アフリカの ゴロンゴロ 動物公園では おなじ ころ、とつぜん みょうな 動物が あらわれたのです。
全身が 毛むくじゃらなのです。
カモシカを おそうのですが、毛が 足に からまって 走る ことも できません。
動物学者の ンガイ・ワキマリ氏が しらべてみると 正体は、体じゅうが たてがみだらけに なった ライオンでした。

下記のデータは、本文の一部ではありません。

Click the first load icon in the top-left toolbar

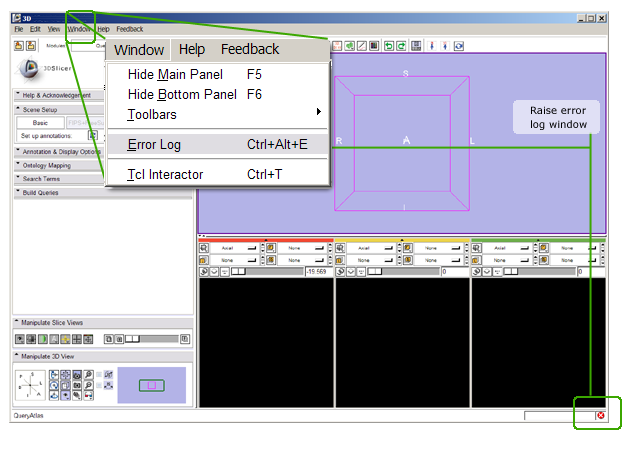point(18,46)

(18) 南米の ブラジル―アマゾン川では こんなふうでした。
漁師の ペドロ・ロペスが いつものように 舟を 出すと、いつもは ワニの たまり場に なっている 入江に、ワニが 一頭も 見あたりません。
ふしぎに 思って あたりを さがすと、なんと いう ことか、ワニたちが いっせいに、木に よじのぼって、歌を うたっていたのです。
(19) 日本の 東京湾では、海の 汚染を しらべていた 潜水夫の 田中光太郎が、信じられない 光景に 出くわしました。
ふかぶかと つもった ヘドロの 中から、つぎつぎと 貝たちが とび出してきたのです。
アサリ、ハマグリ、カラス貝 … 貝たちは てんでに からを はばたいては、どろを まいあげて 海の 上へ 飛びさっていくのです。
そのようすは、まるで チョウチョウのように 見えました。
(20) その ころ 海に 出ていた 世界じゅうの 人たちが 息を のんでおりました。
ウミガメが、マンボウが、サメが、クジラが、マンタが、トドや アザラシが、つまりは、海の 中で くらしている あらゆる いきものたちが、ヒレを はばたいて、空に まい出し はじめたのです。
いちばん いばっていたのは、ちっぽけな トビウオでしたけれど。
(21) いっぽう、アメリカの アリゾナ砂漠では、とりわけ すごい 事が おきていました。
恐竜の 骨を 発掘していた 古生物学者、ジョン・カーペンターは、砂の あちこちから むくむくと 起き出した 骨が、あっというまに より集まって 恐竜に なっていくのを 見て、気を うしなってしまった ものです。
(22) 「はっ…いけない!!」
ノベヤマさんは、ゆめの 中で シャケ茶づけを たべおわった とたん、目を さましました。
あわてて 宇宙船の 外に 目を やります。
その とき、ノベヤマさんは 信じられない けしきを 目のあたりに したのです。
(23) 目も くらむ ような 流星雨です。
それも 宇宙から 地球に ふるのでは なく、流れ星が、地球から 天空に むかって つぎつぎに 飛びさっているでは ありませんか。
まだ、なぞの 通信に 目を とおしていない ノベヤマさんは、その 流星雨が 「地球を すてていく」「人間の 一番 たいせつな 友人」たちの すがただとは、思っても いませんでした。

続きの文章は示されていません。